September 2014 Hottest Since Records Began

Updated on

Concern for the rising of global temperatures and its effects on our environment continue to feature in news bulletins day-in, day-out, giving the issue the coverage that it surely deserves.

Data from the monthly Global Land-Ocean Temperature Index has shown that over the course of September the average temperature on Earth was 58.6 degrees F,  breaking the previous record held by September 2005, as well as being 1.39 degrees F above the 1951-1980 average for September.

September 2014 to be the hottest on record?

September 2014 was the second consecutive hottest month, following on from a record-breaking August. May 2014 was also the hottest on record, and 4 out of the 5 hottest ever have occurred in the past five years. Weather.com claimed that 2014 has the potential to be the world’s hottest year on record.

However, the U.S. saw only its 26th warmest September since records began, with an average temperature of 66.2 degrees F, or 1.3 F above average. That said, California experienced its warmest January-September period ever; temperatures in Hilo, Hawaii, reached 93 degrees F to shatter a monthly record that had stood since 1951; and Cold Bay, Alaska, had its warmest September ever. On the other hand, a storm hit the Rockies and the Dakotas over September 10-11 to set records for earliest snowfall.

Will it continue?

The hot 2014 that the Earth has been experiencing began with an incredibly warm April, which incidentally was the first month in at least 800,000 years in which levels of atmospheric carbon dioxide reached 400 parts per million.

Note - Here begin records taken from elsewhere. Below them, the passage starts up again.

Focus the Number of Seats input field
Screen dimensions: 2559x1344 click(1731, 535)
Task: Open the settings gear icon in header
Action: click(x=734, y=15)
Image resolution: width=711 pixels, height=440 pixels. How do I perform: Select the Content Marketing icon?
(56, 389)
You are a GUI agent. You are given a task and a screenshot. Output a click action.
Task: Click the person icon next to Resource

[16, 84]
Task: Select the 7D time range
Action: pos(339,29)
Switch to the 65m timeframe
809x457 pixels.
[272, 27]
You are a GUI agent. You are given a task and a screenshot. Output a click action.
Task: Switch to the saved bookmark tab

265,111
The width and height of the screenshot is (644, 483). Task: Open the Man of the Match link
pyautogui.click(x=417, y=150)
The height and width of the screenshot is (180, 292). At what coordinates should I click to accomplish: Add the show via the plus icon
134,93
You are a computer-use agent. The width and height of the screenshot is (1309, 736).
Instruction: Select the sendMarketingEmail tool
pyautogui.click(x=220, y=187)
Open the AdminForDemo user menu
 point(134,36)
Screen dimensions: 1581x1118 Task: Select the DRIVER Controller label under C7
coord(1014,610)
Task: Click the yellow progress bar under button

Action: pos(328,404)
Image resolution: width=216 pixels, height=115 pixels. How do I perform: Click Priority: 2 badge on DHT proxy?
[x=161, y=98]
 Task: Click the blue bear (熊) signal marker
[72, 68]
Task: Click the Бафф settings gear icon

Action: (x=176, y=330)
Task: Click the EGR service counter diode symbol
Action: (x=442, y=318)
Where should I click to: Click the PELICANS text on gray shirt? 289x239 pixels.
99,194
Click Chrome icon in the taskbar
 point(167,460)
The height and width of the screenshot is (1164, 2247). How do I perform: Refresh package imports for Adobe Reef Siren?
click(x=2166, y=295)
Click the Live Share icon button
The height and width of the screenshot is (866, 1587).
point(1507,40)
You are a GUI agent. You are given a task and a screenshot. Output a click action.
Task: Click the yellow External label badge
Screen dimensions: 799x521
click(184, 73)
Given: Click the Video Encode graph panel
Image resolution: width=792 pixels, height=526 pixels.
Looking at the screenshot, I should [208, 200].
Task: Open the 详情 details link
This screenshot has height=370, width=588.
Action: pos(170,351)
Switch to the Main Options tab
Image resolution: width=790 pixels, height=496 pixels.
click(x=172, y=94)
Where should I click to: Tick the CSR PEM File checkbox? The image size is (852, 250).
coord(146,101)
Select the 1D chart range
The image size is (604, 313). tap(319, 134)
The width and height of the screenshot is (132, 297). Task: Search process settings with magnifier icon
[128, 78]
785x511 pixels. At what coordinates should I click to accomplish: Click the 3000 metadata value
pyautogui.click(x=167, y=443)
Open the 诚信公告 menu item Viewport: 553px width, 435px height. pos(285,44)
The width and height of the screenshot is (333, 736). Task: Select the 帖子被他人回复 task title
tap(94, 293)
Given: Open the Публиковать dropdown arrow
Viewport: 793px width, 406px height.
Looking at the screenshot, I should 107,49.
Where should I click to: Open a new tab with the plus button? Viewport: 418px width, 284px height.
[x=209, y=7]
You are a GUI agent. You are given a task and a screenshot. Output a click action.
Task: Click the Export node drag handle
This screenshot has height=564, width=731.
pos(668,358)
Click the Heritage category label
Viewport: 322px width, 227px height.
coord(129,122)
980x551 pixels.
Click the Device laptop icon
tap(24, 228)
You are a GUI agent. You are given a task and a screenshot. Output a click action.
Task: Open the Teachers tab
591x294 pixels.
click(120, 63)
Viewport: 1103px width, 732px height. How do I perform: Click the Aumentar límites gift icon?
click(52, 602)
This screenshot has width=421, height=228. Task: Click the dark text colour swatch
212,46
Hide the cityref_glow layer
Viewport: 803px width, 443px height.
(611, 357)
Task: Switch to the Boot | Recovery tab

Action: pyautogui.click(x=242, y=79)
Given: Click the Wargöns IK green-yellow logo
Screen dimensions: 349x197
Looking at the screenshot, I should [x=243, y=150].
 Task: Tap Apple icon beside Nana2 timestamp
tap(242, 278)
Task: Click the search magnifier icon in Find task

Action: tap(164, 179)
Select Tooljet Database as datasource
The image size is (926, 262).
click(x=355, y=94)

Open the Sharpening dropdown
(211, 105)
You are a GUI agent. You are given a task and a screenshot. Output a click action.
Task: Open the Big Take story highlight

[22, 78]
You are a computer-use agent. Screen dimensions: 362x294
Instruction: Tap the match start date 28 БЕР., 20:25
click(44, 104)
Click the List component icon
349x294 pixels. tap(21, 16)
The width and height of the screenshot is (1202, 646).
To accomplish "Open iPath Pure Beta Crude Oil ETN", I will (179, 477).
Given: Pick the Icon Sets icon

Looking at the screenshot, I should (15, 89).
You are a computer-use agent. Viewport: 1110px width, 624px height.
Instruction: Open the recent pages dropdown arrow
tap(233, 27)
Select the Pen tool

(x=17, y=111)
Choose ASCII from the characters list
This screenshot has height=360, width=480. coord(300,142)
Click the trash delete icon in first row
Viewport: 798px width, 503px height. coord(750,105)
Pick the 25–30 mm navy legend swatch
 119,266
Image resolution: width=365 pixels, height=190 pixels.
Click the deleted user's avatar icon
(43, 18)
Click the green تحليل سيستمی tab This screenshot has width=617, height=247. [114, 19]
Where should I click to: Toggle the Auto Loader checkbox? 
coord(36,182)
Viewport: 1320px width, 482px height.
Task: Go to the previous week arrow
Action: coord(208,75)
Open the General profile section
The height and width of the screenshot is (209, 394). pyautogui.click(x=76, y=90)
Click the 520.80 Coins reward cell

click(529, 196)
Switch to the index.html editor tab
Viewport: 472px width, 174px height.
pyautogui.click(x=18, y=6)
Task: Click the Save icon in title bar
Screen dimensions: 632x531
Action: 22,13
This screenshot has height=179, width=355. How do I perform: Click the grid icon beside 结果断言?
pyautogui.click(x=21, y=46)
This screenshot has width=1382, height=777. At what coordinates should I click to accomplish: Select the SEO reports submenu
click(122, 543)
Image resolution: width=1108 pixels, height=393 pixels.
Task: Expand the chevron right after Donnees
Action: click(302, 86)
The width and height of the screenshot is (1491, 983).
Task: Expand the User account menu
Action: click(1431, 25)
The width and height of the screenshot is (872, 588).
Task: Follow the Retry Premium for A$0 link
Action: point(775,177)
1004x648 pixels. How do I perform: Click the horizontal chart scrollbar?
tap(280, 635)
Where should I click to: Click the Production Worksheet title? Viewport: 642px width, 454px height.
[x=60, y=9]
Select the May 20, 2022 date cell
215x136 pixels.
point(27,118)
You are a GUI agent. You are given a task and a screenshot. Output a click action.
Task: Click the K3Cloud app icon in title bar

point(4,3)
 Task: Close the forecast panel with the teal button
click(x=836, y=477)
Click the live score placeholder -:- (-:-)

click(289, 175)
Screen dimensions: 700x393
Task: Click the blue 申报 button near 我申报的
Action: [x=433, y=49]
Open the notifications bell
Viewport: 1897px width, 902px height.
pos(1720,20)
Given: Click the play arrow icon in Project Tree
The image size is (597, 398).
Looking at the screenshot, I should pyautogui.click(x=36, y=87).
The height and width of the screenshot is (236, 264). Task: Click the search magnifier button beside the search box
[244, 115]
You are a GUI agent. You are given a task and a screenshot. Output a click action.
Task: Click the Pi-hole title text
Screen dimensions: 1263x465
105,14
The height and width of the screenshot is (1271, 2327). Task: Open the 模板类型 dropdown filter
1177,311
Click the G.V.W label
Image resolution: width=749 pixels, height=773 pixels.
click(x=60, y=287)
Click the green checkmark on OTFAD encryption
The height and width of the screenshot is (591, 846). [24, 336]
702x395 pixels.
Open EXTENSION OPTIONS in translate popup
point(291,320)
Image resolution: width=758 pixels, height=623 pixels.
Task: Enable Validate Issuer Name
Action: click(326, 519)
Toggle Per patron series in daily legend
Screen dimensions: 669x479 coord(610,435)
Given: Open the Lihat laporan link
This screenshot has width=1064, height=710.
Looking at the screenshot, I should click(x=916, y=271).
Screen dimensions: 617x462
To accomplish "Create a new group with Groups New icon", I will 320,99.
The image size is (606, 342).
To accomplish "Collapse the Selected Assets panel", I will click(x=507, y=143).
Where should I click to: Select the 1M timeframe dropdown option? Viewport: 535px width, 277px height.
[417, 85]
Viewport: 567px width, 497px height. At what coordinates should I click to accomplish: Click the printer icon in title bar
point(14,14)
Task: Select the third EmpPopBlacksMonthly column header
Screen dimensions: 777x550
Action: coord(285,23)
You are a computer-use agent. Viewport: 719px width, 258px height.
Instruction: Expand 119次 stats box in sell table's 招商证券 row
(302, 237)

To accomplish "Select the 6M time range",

Commentators have speculated that a trend towards weather phenomenon El Niño may be encouraging heat to be released from the tropical Pacific Ocean, influencing atmospheric temperatures.

It is possible that global temperatures have reached higher levels than human civilization has ever experienced before, with the current warm patch the hottest that the Earth has been in at least 4,000 years.

Researchers claim that the world’s oceans have been storing up extra heat, and only in the last decade has atmospheric warming started to experience a similar increase.